Putting those M.2 connectors there, doesn't necessarily mean that you should mount NVMe storage drives in that very spot.
There are plenty of M.2. to M.2 or M.2 to PCIe slot cable connector variants, allowing you to put peripherals and extensions somewhere more convenient.
Providing those connectors should be default on any card that won't use all the lane allocations of the slot if physically occupies: they are simply too precious a resource to waste!
I've just put a Minisforum BD790i into service, a €500 Mini-ITX board including a Ryzen 9 7945HX APU that offers a x16 PCIe v5.0 slot and two M.2 connectors.
To my knowledge you can't buy anything to take advantage of a PCIe v5 x16 slot, perhaps some prototype CXL adapters do exist. Yet it's very easy to run out of room and ports to add things to that form factor, which is a shame, because it's a monster of compute and I/O power by virtue of its silicon resources.
To alleviate things a little I bought a cheap bifurcation adapter from Amazon which splits the x16 slot into two M.2 mouts underneath a raised slot that's physically x16 but x8 electrically and capable of fitting any normal low-profile card for normal slot total height.
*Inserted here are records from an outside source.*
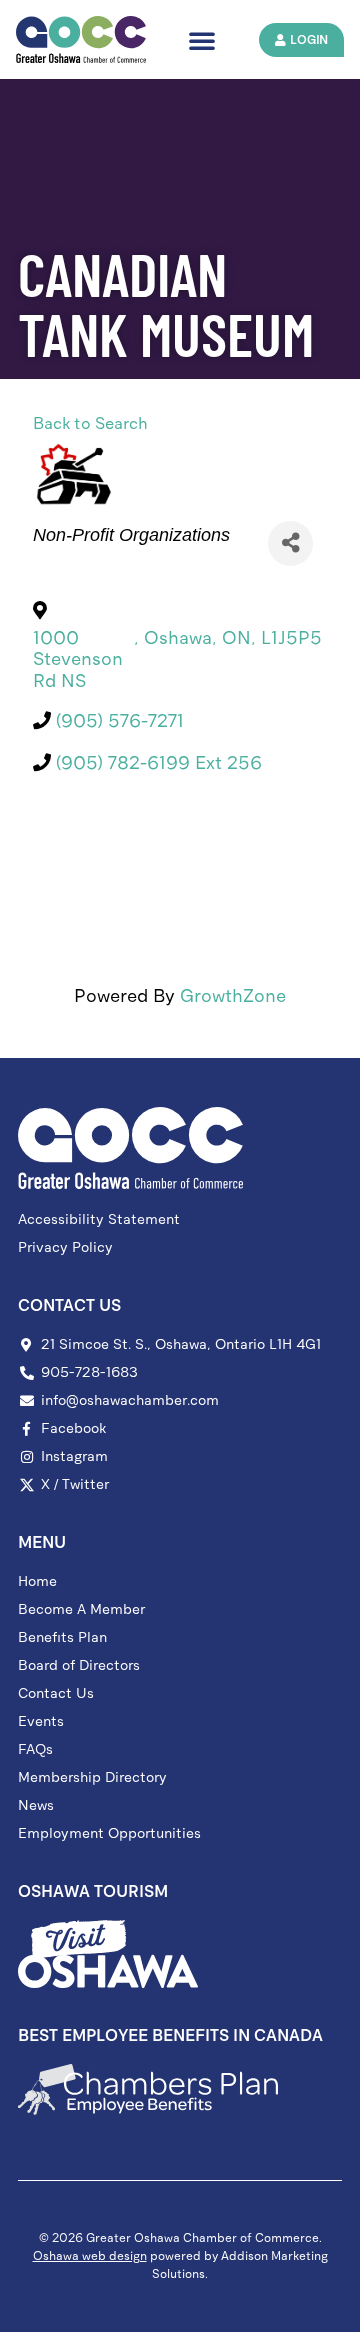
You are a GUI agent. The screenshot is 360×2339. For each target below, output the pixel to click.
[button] (202, 40)
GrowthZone (233, 996)
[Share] (290, 543)
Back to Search (90, 423)
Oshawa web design (90, 2256)
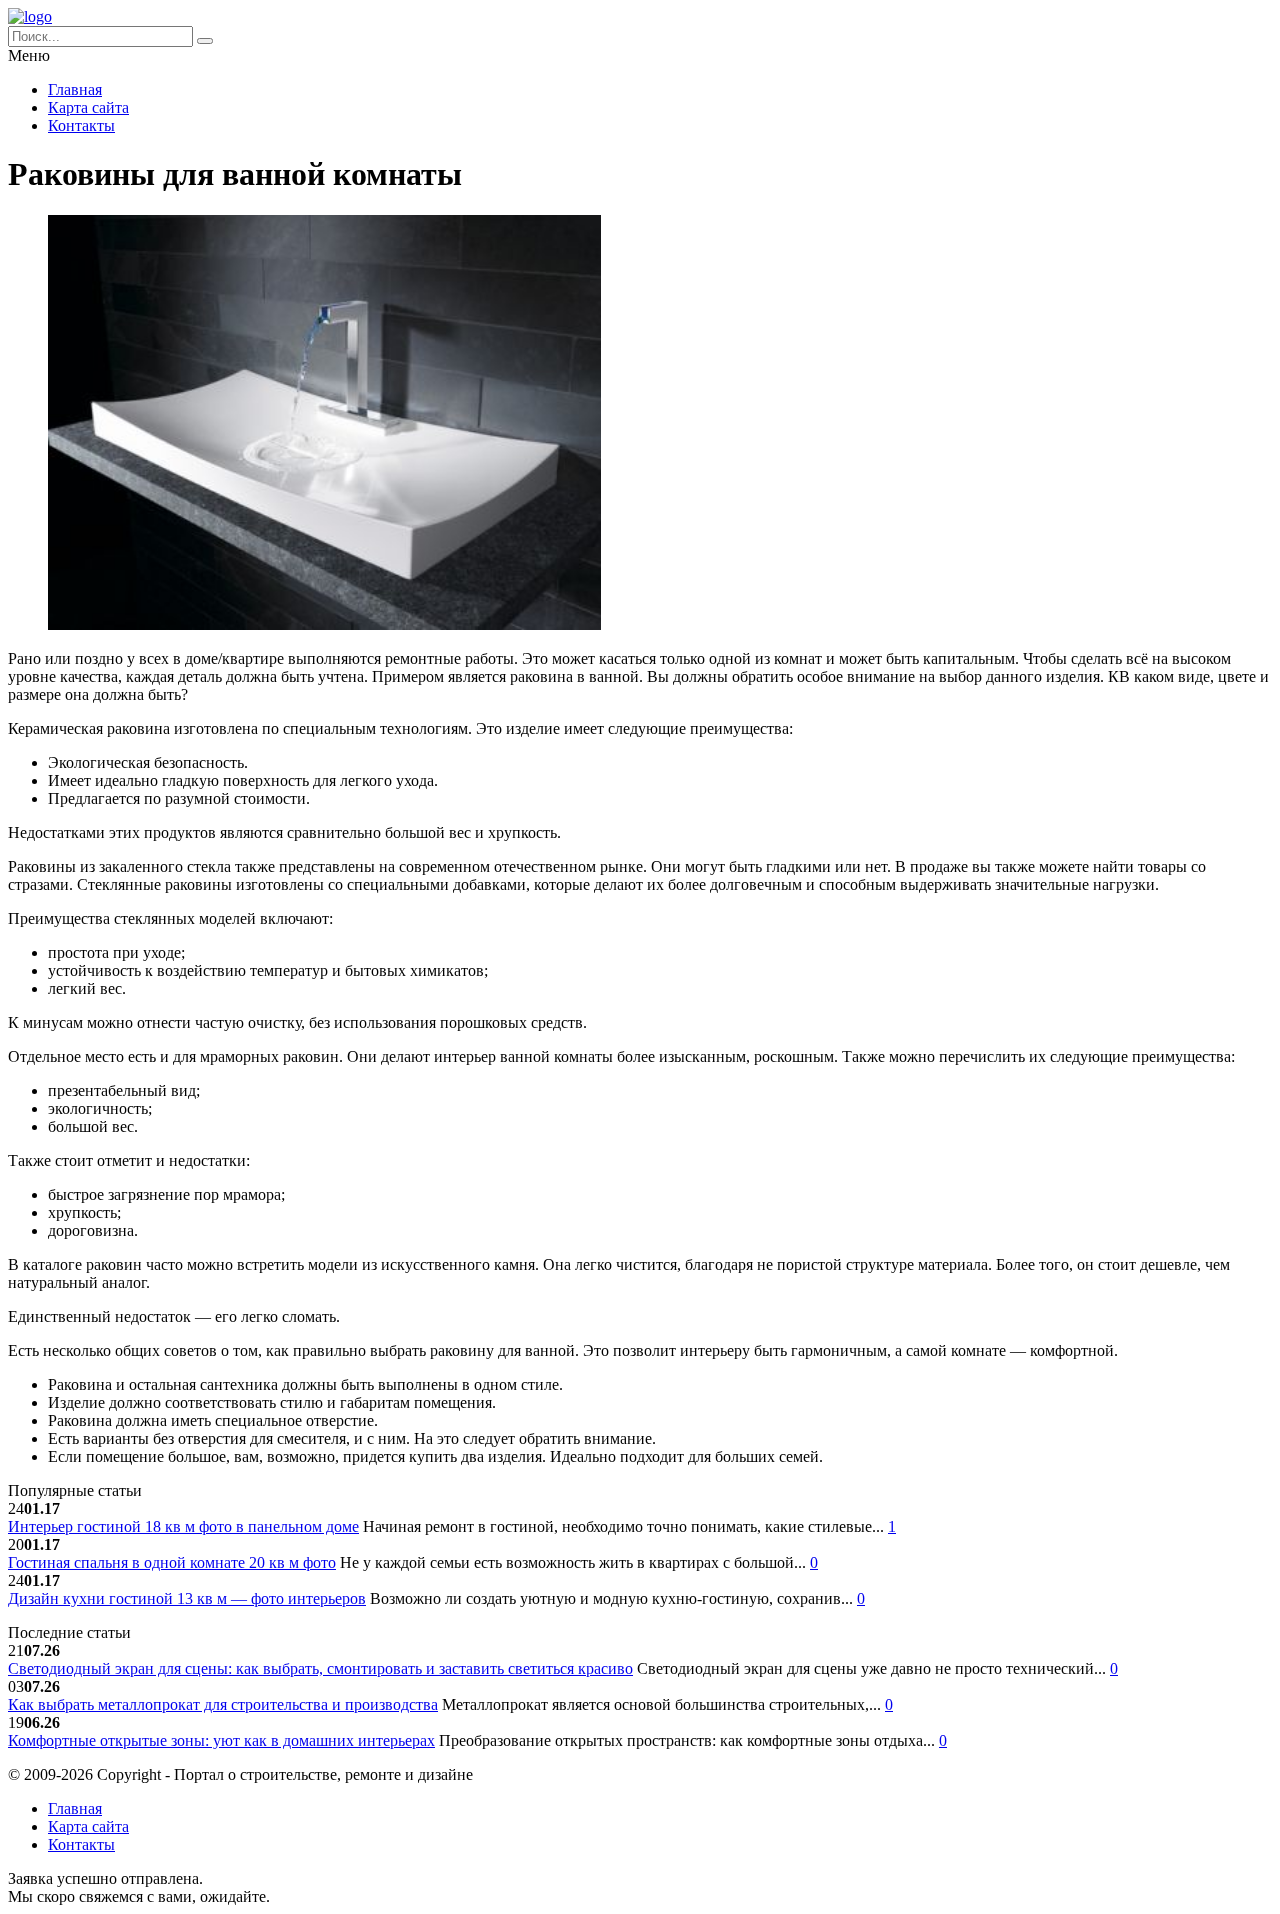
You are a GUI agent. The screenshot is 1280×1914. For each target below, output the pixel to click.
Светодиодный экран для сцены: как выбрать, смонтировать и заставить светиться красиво (320, 1668)
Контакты (81, 125)
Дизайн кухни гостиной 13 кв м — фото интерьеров (187, 1598)
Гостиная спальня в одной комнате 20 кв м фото (172, 1562)
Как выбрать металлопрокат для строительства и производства (223, 1704)
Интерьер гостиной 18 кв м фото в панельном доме (183, 1526)
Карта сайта (88, 107)
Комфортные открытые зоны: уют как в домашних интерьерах (221, 1740)
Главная (75, 89)
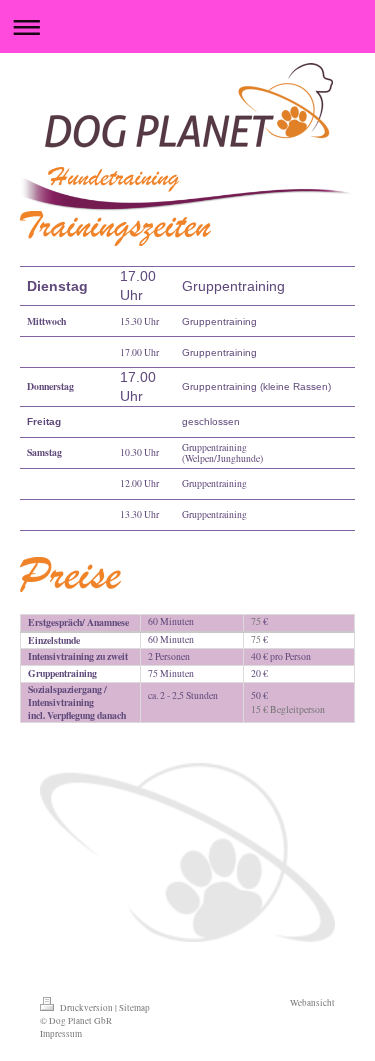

I used the outward facing M.2 mount to add an ASM based 6 port SATA adapter (no space for SATA ports on that board otherwise, even if 2 come with the APU) while the inward facing one holds a third M.2 NVMe drive.
The x8 PCIe v5.0 slot currently holds an Aquantia ACQ107 based Nbase-T card (including 10Base-T) that runs with either 2 lanes of PCIe v3 or 4 lanes of PCIe v4.
With the SATA ports feeding a couple of 18GB Seagate Helium hard drives and the NVMe slots providing cache, this is a monster µ-server in terms of capabilities which currently suckes a maximum of 130 Watts at the wall with all out power viruses, yet easily idles at 30 Watts, again at the wall plug with HDDs spinning and 10Gbit networking up and alive.
If only they supported ECC RAM on Dragon Range... or installing their drivers on Windows server editions! (a penny pinching aspect of AMD I've hated since the first ever APUs they sold! Teams green and blue don't do that!)
It's still a giant waste in terms of what bandwidth is available in total, but a much better use of otherwise inaccessible resources.
Adding this type of bifurcation support via M.2 connectors should really be default, it's extra cost is pennies.
But unfortunately customer support issues could be giant, because everyone would blame the GPUs for any stupidity behind them... even if it's essentially entirely a mainboard+M.2 peripheral issue and the GPU would only provide circuit board traces.